Cuando Charles cumplió treinta y tres recordó al Hada de los juguetes en un texto titulado «La moral del juguete», publicado el 17 de abril de 1953 en Le Monde Littéraire. En este ensayo, Baudelaire hace una taxonomía lúdica en la que propone la siguiente división: Juguetes bárbaros o primitivos —aquellos que son toscos porque el fabricante así los ha construido—; juguetes científicos —que desarrollan la mente de niños y adultos, pero que son de alto precio, como el fenaquistiscopio—; los juguetes de adoración —esos que sólo sirven de adorno, que ningún niño puede tocar—; finalmente, los «juguetes con alma», los que se juegan y juegan, que se llenan de mugre y arañazos, los que verdaderamente hacen felices a los niños y generan conexiones entrañables.

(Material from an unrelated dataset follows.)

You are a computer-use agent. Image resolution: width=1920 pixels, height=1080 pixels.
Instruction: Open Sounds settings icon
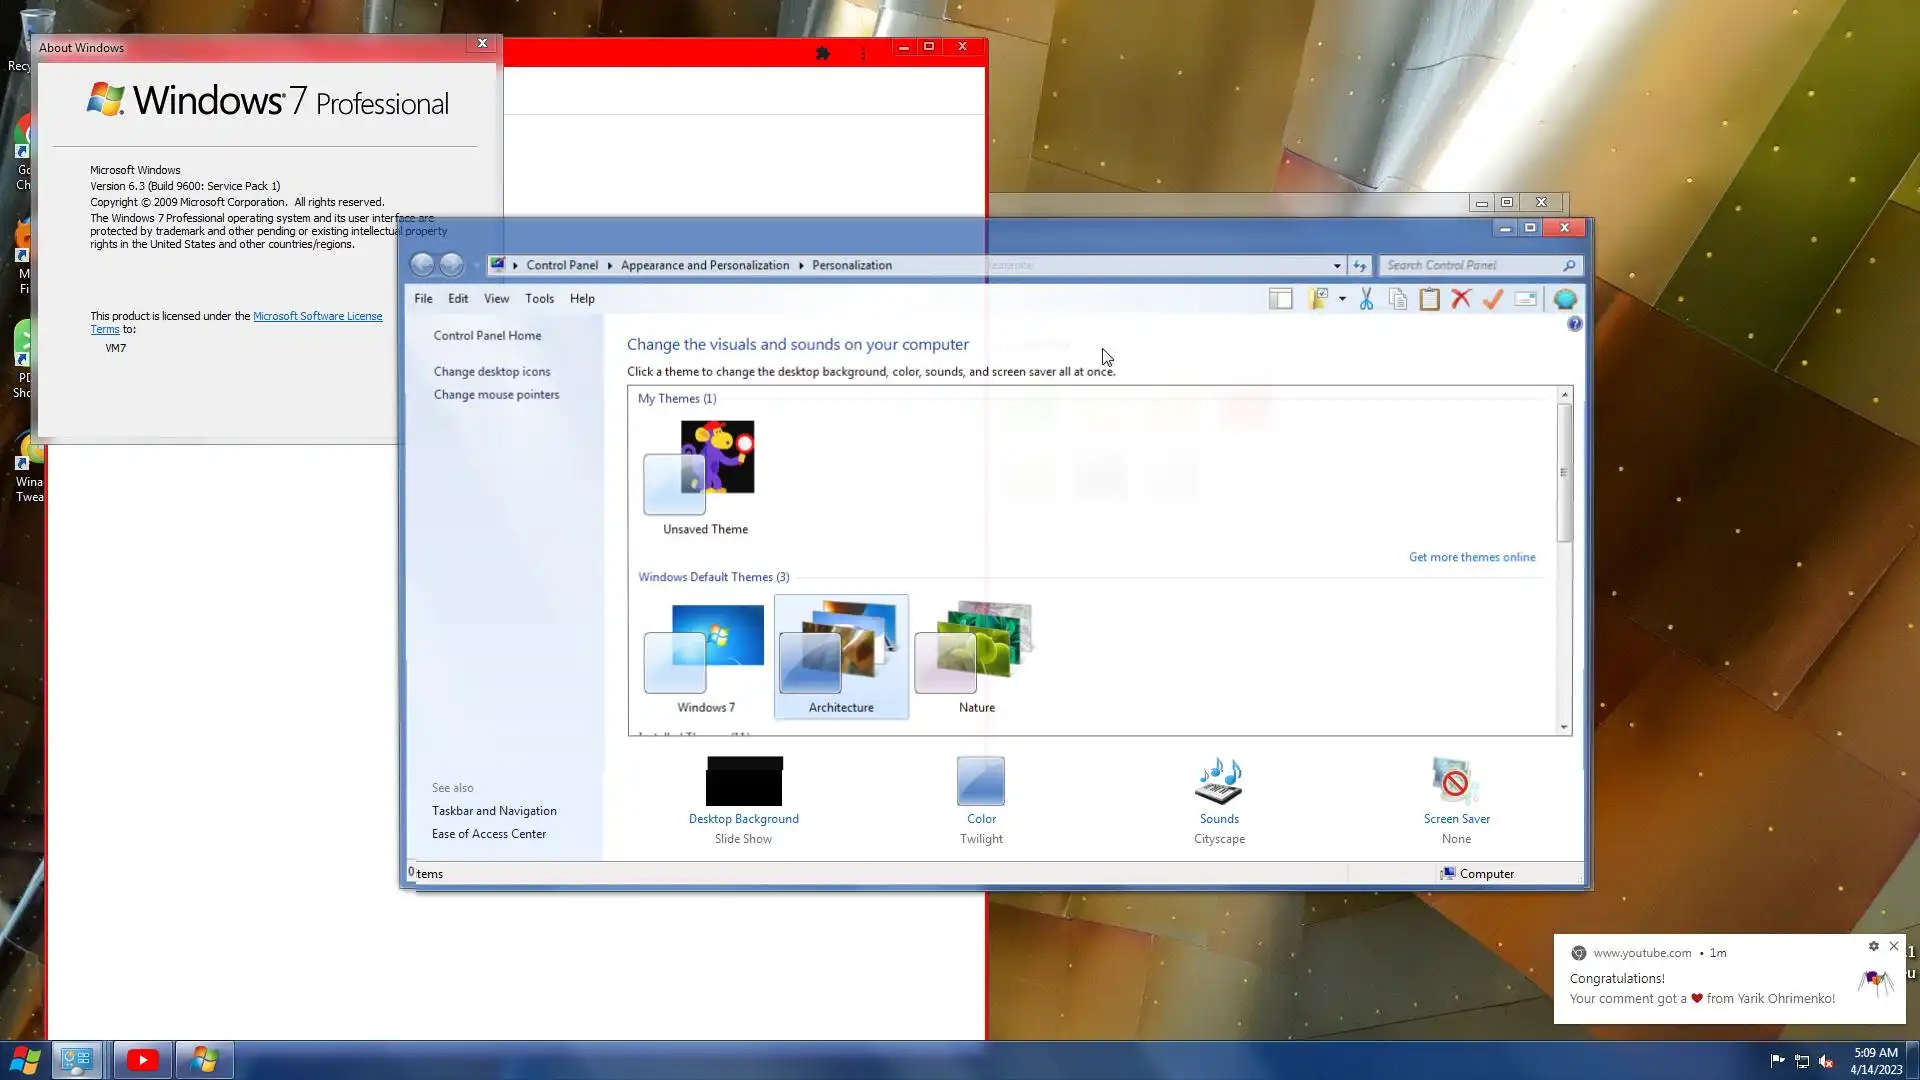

Pero el juguete no siempre es necesario. Lo que verdaderamente importa es el juego: «Todos los niños hablan a sus juguetes. Sus juguetes se convierten en actores en el gran drama de la vida, reducido por la cámara oscura de su pequeño cerebro. Los niños demuestran con sus juegos su gran capacidad de abstracción y su elevada potencia imaginativa. Juegan sin juguetes».

Cuando Baudelaire recuerda la habitación a la que lo llevó el Hada de los juguetes, afirma que en las jugueterías hay una reproducción de la vida, pero más hermosa:

 

¿No se encuentra allí toda la vida en miniatura y mucho más coloreada, limpia y reluciente que la vida real? Allí vemos jardines, teatros, hermosos vestidos, ojos puros como el diamante, mejillas encendidas por la pintura, encajes encantadores, coches, caballerizas, establos, borrachos, charlatanes, banqueros, comediantes, polichinelas que parecen fuegos artificiales, cocinas y ejércitos enteros, bien disciplinados, con caballería y artillería.

 

Todos los niños, ricos o pobres, necesitan un juguete «con alma», porque sólo a través de él se refleja el destino. El juguete está cargado de espiritualidad y creación: «Esta facilidad para contentar su imaginación testimonia la espiritualidad de la infancia en sus concepciones artísticas. El juguete es la primera iniciación del niño en el arte, o más bien su primera realización y, llegada la madurez, las realizaciones perfeccionadas no darán a su espíritu el mismo entusiasmo ni la misma creencia».

Con más juguetes el mundo podría volverse mejor. Quizá por eso Baudelaire nos invita en algunos de sus textos a llevar en los bolsillos pequeños juguetes —títeres miniatura, canicas, muñequitos— y regalárselos a los niños que encontremos en la calle. Probablemente al principio se rehusarán a aceptarlos, pero veremos sus ojos brillar y, después, tomar la sorpresa que les extendemos para huir con ella como gatos asustados.

Infancia es destino. Baudelaire jamás imaginó que ciento cincuenta años después de su muerte, en alguna calle de alguna ciudad de México, un niño que juega con una rata pudiera aprender a leer gracias a algún alma compasiva. El chiquillo lee el señalamiento que marca el nombre de la avenida, apenas puede pronunciarla. No sabe quién fue Baudelaire. Asegura que lo que dice el letrero es «baúl del aire», como aquel cofre vacío que en su infancia, el poeta maldito no pudo abrir.